:: 出典

夜20時、部屋着から普段着に着替える主人。
「ちょっと推しちゃんに呼ばれたから行ってくる」
「は? どこに?」
「渋谷だ」
「なに、集客やばいの?」
「トリなのに予約全然らしい。もしかしたら0人かもしれない」
「どんだけ。何時から?」
「20時35分だ。30分で行けるの俺しかいない」
チケ代3400円の対バンライブ。ドリンク代合わせたら4000円。
私も今日はバレンタインチョコを買うために渋谷に行った。主人の推しちゃんが渋谷でライブすることは知っていたけど、ついでに寄れるほど安くないと思ったので行かなかった。
「もうそれやる意味なくない? トリなんだったらもうちょっと集客頑張れよって感じ。勝手にオタクが来ると思っていつまで甘えてんだよ」
地下アイドルとオタクのこのやり取りはもはや日常である。
アイドル側は虚しくならないのだろうかと思う。
「あんた嫁が優しくてよかったね。普通はこんな時間に他の女に会いにいくなんて許されないよ」
「あんたも旦那が優しくてよかったな。チャラ男のうちわにチャラ男の推しぬいにチャラ男の小説作ってそれを旦那に売らせるんだから。なんか言ってみろ」
「はい」
我が家はちょっと変わった夫婦関係である。
お互いに推しがいる。そして推しに夢中。
部屋のあちこちに周平くんがいるし、主人の推しちゃんもいるし、それをお互いに許容している。

::::
:: データ

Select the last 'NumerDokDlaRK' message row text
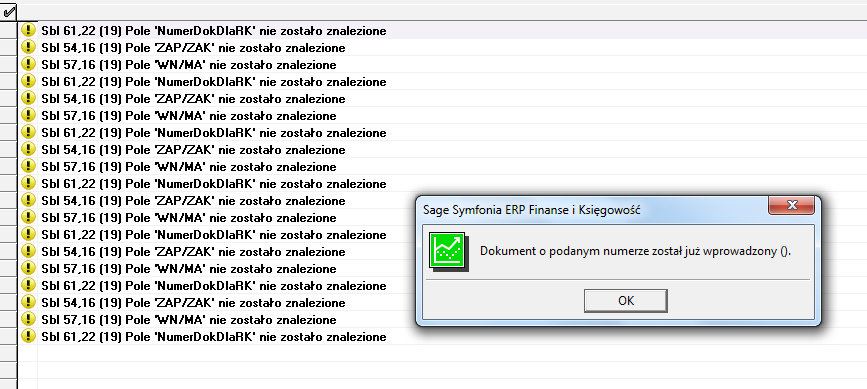The width and height of the screenshot is (867, 389). [214, 337]
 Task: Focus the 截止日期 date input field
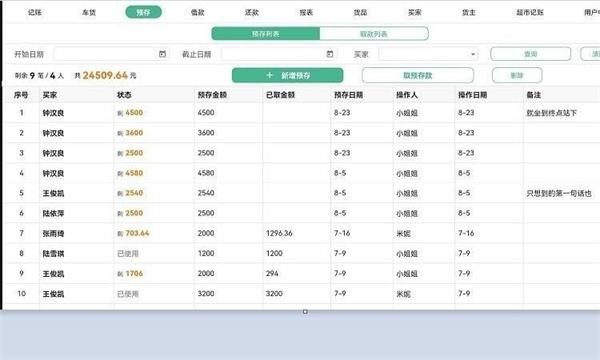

::::

課題:
1) 推しのいる夫婦の文章から、「チケ代3400円の対バンライブ。ドリンク代合わせたら4000円。」から「地下アイドルとオタクのこのやり取りはもはや日常である。」までを、一字も変えずにすべて書き写せ。
2) 推しのいる夫婦の文章の最後の文に続けて、その先を書け。

解答:
1)
チケ代3400円の対バンライブ。ドリンク代合わせたら4000円。
私も今日はバレンタインチョコを買うために渋谷に行った。主人の推しちゃんが渋谷でライブすることは知っていたけど、ついでに寄れるほど安くないと思ったので行かなかった。
「もうそれやる意味なくない? トリなんだったらもうちょっと集客頑張れよって感じ。勝手にオタクが来ると思っていつまで甘えてんだよ」
地下アイドルとオタクのこのやり取りはもはや日常である。

2)
「行きたくねぇけど、仕方ない。まぁ1時間くらいで帰ってくるよ。じゃあな」
「じゃあねー」
急いで部屋を出ていく主人。
主人にとっての推し活は、ライブに行ってチェキを取って、推しちゃんと話したりオタクと関わることだ。
なんだかんだ言いながら、こうやって推しちゃんに呼ばれることを楽しんでいるのかもしれない。
わたしにとっての推し活は、周平くんの動画を見たり写真を集めたり、うちわを作ったり、推しぬいを作って持ち歩いたり、周平くんのコミュニティを作って話しかけたり、ライブは行けるときに行くけど、行っても基本話さない。
そして今度は周平くんの小説を作って文学フリマで販売する。
多分、心地良いと感じる距離感が違う。
推し活の形は人それぞれだ。
推される側の人は、どっちが嬉しいのだろう。
推しのいる人は、夜に
「集客やばいから来て」
と言われたら行きますか?
わたしは、「ダセェな」って思って他界します。